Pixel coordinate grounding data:
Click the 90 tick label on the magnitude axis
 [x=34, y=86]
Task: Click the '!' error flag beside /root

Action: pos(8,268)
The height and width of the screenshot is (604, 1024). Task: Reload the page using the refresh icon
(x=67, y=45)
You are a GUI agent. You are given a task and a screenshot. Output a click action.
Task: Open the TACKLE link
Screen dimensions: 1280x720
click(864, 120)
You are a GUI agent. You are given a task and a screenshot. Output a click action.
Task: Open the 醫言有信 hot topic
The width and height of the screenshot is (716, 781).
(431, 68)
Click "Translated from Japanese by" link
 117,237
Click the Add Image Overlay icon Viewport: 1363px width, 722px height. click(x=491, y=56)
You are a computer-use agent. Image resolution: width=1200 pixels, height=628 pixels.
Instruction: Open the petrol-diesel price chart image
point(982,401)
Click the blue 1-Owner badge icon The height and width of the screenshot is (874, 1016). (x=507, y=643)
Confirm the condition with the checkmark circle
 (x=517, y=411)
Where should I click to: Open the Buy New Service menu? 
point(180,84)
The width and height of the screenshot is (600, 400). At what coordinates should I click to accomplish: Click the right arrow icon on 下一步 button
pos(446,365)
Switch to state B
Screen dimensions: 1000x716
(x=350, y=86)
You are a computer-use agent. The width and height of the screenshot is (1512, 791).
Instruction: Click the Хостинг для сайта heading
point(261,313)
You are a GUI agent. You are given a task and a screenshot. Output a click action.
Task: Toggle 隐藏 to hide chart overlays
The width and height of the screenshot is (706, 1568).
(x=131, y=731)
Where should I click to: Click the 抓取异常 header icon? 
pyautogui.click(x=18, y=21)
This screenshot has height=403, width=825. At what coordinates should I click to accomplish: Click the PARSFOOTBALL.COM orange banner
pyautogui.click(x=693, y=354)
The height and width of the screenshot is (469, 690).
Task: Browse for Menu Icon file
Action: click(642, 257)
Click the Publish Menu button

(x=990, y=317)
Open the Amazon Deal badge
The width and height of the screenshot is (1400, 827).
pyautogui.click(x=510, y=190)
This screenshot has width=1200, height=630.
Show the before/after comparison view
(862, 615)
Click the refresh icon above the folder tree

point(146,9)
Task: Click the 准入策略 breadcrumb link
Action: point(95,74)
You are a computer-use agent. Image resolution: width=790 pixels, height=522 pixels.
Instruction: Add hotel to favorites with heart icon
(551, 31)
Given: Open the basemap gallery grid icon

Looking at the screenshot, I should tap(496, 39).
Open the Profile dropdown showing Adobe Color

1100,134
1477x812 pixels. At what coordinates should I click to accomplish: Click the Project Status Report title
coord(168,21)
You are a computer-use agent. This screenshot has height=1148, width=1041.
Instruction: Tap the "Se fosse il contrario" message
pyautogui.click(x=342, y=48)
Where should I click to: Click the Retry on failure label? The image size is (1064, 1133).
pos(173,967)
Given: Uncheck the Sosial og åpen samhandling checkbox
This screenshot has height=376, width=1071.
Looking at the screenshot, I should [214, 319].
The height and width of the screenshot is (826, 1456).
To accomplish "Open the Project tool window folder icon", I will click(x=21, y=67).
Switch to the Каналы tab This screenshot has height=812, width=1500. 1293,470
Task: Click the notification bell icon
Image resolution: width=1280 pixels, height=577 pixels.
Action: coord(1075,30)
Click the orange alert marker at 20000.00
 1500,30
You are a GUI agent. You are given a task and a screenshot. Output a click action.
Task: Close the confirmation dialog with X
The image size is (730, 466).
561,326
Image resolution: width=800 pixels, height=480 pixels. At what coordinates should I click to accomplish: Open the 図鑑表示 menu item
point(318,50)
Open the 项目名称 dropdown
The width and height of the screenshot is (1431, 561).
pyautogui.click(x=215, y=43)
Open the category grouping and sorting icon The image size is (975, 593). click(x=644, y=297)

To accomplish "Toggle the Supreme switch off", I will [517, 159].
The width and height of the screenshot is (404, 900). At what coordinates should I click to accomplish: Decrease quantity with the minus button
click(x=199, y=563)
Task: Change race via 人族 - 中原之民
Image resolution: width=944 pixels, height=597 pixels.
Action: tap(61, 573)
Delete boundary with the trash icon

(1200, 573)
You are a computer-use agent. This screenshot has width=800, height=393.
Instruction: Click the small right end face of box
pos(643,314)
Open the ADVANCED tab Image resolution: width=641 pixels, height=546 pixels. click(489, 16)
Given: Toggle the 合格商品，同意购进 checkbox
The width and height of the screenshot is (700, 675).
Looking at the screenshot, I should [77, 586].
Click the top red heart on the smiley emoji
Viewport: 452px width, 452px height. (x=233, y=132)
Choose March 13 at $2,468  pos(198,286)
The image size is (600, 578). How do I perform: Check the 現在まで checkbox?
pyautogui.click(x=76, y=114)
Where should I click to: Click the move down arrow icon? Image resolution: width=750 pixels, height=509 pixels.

What the exercise asks:
Write out every entry exactly as it appears.

Output of the exercise:
Click the 90 tick label on the magnitude axis
 [x=34, y=86]
Task: Click the '!' error flag beside /root

Action: pos(8,268)
The height and width of the screenshot is (604, 1024). Task: Reload the page using the refresh icon
(x=67, y=45)
You are a GUI agent. You are given a task and a screenshot. Output a click action.
Task: Open the TACKLE link
Screen dimensions: 1280x720
click(864, 120)
You are a GUI agent. You are given a task and a screenshot. Output a click action.
Task: Open the 醫言有信 hot topic
The width and height of the screenshot is (716, 781).
(431, 68)
Click "Translated from Japanese by" link
 117,237
Click the Add Image Overlay icon Viewport: 1363px width, 722px height. click(x=491, y=56)
You are a computer-use agent. Image resolution: width=1200 pixels, height=628 pixels.
Instruction: Open the petrol-diesel price chart image
point(982,401)
Click the blue 1-Owner badge icon The height and width of the screenshot is (874, 1016). (x=507, y=643)
Confirm the condition with the checkmark circle
 (x=517, y=411)
Where should I click to: Open the Buy New Service menu? 
point(180,84)
The width and height of the screenshot is (600, 400). At what coordinates should I click to accomplish: Click the right arrow icon on 下一步 button
pos(446,365)
Switch to state B
Screen dimensions: 1000x716
(x=350, y=86)
You are a computer-use agent. The width and height of the screenshot is (1512, 791).
Instruction: Click the Хостинг для сайта heading
point(261,313)
You are a GUI agent. You are given a task and a screenshot. Output a click action.
Task: Toggle 隐藏 to hide chart overlays
The width and height of the screenshot is (706, 1568).
(x=131, y=731)
Where should I click to: Click the 抓取异常 header icon? 
pyautogui.click(x=18, y=21)
This screenshot has height=403, width=825. At what coordinates should I click to accomplish: Click the PARSFOOTBALL.COM orange banner
pyautogui.click(x=693, y=354)
The height and width of the screenshot is (469, 690).
Task: Browse for Menu Icon file
Action: click(642, 257)
Click the Publish Menu button

(x=990, y=317)
Open the Amazon Deal badge
The width and height of the screenshot is (1400, 827).
pyautogui.click(x=510, y=190)
This screenshot has width=1200, height=630.
Show the before/after comparison view
(862, 615)
Click the refresh icon above the folder tree

point(146,9)
Task: Click the 准入策略 breadcrumb link
Action: point(95,74)
You are a computer-use agent. Image resolution: width=790 pixels, height=522 pixels.
Instruction: Add hotel to favorites with heart icon
(551, 31)
Given: Open the basemap gallery grid icon

Looking at the screenshot, I should tap(496, 39).
Open the Profile dropdown showing Adobe Color

1100,134
1477x812 pixels. At what coordinates should I click to accomplish: Click the Project Status Report title
coord(168,21)
You are a computer-use agent. This screenshot has height=1148, width=1041.
Instruction: Tap the "Se fosse il contrario" message
pyautogui.click(x=342, y=48)
Where should I click to: Click the Retry on failure label? The image size is (1064, 1133).
pos(173,967)
Given: Uncheck the Sosial og åpen samhandling checkbox
This screenshot has height=376, width=1071.
Looking at the screenshot, I should [214, 319].
The height and width of the screenshot is (826, 1456).
To accomplish "Open the Project tool window folder icon", I will click(x=21, y=67).
Switch to the Каналы tab This screenshot has height=812, width=1500. 1293,470
Task: Click the notification bell icon
Image resolution: width=1280 pixels, height=577 pixels.
Action: coord(1075,30)
Click the orange alert marker at 20000.00
 1500,30
You are a GUI agent. You are given a task and a screenshot. Output a click action.
Task: Close the confirmation dialog with X
The image size is (730, 466).
561,326
Image resolution: width=800 pixels, height=480 pixels. At what coordinates should I click to accomplish: Open the 図鑑表示 menu item
point(318,50)
Open the 项目名称 dropdown
The width and height of the screenshot is (1431, 561).
pyautogui.click(x=215, y=43)
Open the category grouping and sorting icon The image size is (975, 593). click(x=644, y=297)

To accomplish "Toggle the Supreme switch off", I will [517, 159].
The width and height of the screenshot is (404, 900). At what coordinates should I click to accomplish: Decrease quantity with the minus button
click(x=199, y=563)
Task: Change race via 人族 - 中原之民
Image resolution: width=944 pixels, height=597 pixels.
Action: tap(61, 573)
Delete boundary with the trash icon

(1200, 573)
You are a computer-use agent. This screenshot has width=800, height=393.
Instruction: Click the small right end face of box
pos(643,314)
Open the ADVANCED tab Image resolution: width=641 pixels, height=546 pixels. click(489, 16)
Given: Toggle the 合格商品，同意购进 checkbox
The width and height of the screenshot is (700, 675).
Looking at the screenshot, I should [77, 586].
Click the top red heart on the smiley emoji
Viewport: 452px width, 452px height. (x=233, y=132)
Choose March 13 at $2,468  pos(198,286)
The image size is (600, 578). How do I perform: Check the 現在まで checkbox?
pyautogui.click(x=76, y=114)
Where should I click to: Click the move down arrow icon? Image resolution: width=750 pixels, height=509 pixels.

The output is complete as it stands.